# GIVEN TEXT
"""
A quote carried in that piece from a former airline CEO, David Neeleman, sounds pretty damned eerie today. Questioning whether "perhaps there needs to be a way to get back in that door," he comments, "nobody ever thought about having to protect the passengers from the pilots."
There's a rule of thumb when you're designing a complicated system, which says that when you get to a point where you're applying fixes to fixes it may be time to step back and reconsider the whole thing. For example, here's a really basic question about secure cabin doors that I don't think I've seen a single report on them in the last day or two ask: Have they saved a single life? Have they ever actually prevented a single instance of terrorism? Scouring Google I couldn't find such a case, and if the answer is "no" then airlines have installed a literal death trap for no good reason. The safest thing would be to just remove it.
At the route of all this is a pathological fear of people dying. Which to be fair isn't exactly a bad attitude to take. Most of you probably agree that death is bad and less death is good. Therefore any reasonable efforts made to reduce deaths in air crashes are a very good thing, right?
The problem is, what's reasonable? For example, in the wake of 9/11, thousands of people tried to avoid dying in an air crash by switching to America's roads instead. The problem with that logic is that air travel is already a hundred times safer than driving, and so the result was an increase in road fatalities. A really big increase. A staggering 1,595 extra deaths were recorded—more than half the death toll from the attacks themselves. Secure cabin doors, also intended to prevent deaths, have just resulted in 150 of them.
Inevitably, more clever ideas are being put forward in the wake of this crash. The Mail today is asking, "Why can't airlines seize control of doomed jets from the ground?" Noting huffily that, "The technology exists but pilots and companies refuse to use it." It sounds like a great idea, especially in an age when autonomous military drones are happily buzzing around over the heads of our enemies.
"The ability to direct pilotless aircraft from the ground is well established," the Mail tells us, which is true. The Pentagon has established their ability to direct pilotless aircraft from the ground. They've also established their ability to direct pilotless aircraft into the ground, which was obviously too tiny a detail for the Mail to mention, but probably an important one. More than 400 drones have crashed in accidents since 2001. If you can name it, a drone has probably hit it, from homes and farms to a Hercules C-130 transport plane. This is not a record for civilian airlines to aspire to.
Right now, flying is safer than pretty much anything else you can do. It's worth asking how much safer it needs to be, and how far we're prepared to go in pursuit of that; especially when the rest of the time we're perfectly happy blundering around in our "two-ton death machines," as Elon Musk called cars recently.
At some point we have to accept death; that shit happens, and people die, and there isn't always much we can reasonably do about it. You can't design every single possible death out of a system, and trying can lead to madness. Air accidents are so rare and so unlikely that we end up playing a sort of endless whack-a-mole with death, trying to predict the next unpredictable thing even as the last change we make introduces new possibilities for danger.
"""
# INFORMATION PROVIDED
"""
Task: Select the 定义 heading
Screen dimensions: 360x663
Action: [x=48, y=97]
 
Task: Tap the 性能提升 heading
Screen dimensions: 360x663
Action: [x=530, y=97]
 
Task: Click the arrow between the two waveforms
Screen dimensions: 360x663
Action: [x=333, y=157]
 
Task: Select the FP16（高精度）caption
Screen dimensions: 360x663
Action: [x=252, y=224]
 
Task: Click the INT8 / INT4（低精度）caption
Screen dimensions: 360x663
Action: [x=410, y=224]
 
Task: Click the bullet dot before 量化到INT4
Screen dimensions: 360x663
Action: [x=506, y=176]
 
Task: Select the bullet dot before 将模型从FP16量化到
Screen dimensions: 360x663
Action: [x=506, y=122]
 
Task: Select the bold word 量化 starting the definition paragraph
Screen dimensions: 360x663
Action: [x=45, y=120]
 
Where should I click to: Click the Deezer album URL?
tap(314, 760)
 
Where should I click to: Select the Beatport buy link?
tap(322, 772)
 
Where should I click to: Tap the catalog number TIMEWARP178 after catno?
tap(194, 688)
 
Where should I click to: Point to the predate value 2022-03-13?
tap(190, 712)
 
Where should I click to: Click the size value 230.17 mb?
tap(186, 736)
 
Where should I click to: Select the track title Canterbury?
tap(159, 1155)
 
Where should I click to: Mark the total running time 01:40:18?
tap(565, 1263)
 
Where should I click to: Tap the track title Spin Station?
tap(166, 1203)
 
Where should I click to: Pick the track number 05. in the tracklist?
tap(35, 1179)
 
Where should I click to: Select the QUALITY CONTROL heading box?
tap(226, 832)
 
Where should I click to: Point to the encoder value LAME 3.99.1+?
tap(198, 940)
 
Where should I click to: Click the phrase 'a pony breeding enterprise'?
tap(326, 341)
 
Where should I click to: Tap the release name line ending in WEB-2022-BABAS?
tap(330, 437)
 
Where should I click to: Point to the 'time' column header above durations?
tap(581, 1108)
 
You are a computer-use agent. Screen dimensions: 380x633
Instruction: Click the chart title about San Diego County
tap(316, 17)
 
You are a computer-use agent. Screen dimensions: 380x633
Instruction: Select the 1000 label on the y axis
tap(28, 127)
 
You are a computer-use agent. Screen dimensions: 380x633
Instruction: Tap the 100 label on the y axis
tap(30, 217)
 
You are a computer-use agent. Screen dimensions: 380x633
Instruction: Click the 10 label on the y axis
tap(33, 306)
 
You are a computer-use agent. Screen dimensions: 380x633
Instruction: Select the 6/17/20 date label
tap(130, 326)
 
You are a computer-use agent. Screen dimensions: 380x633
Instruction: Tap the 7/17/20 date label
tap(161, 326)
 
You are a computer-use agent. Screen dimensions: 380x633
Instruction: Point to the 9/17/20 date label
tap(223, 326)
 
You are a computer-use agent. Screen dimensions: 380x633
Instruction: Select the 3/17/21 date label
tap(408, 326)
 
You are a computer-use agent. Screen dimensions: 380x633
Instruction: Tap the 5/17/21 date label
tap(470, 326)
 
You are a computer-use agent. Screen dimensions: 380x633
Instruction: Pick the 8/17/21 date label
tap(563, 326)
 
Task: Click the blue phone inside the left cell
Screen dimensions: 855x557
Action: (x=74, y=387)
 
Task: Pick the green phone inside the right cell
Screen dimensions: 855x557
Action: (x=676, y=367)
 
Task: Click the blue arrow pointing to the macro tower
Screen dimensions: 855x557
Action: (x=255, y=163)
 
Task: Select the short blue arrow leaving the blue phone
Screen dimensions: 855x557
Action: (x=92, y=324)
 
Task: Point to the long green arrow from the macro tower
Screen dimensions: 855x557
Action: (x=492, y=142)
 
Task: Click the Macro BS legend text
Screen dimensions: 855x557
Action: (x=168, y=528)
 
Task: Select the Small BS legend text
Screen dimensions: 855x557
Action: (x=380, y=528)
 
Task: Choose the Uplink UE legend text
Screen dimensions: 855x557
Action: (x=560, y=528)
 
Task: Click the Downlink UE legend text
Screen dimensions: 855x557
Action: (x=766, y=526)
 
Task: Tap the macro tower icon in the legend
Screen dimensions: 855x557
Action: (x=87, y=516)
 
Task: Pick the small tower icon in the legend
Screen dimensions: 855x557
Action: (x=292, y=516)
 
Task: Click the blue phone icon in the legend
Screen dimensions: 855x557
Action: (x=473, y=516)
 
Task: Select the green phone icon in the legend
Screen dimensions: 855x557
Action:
"""
# ABOUT THIS EXERCISE
According to the essay on air safety, how many drones have crashed in accidents since 2001?

# REPLY TO THE TASK
More than 400.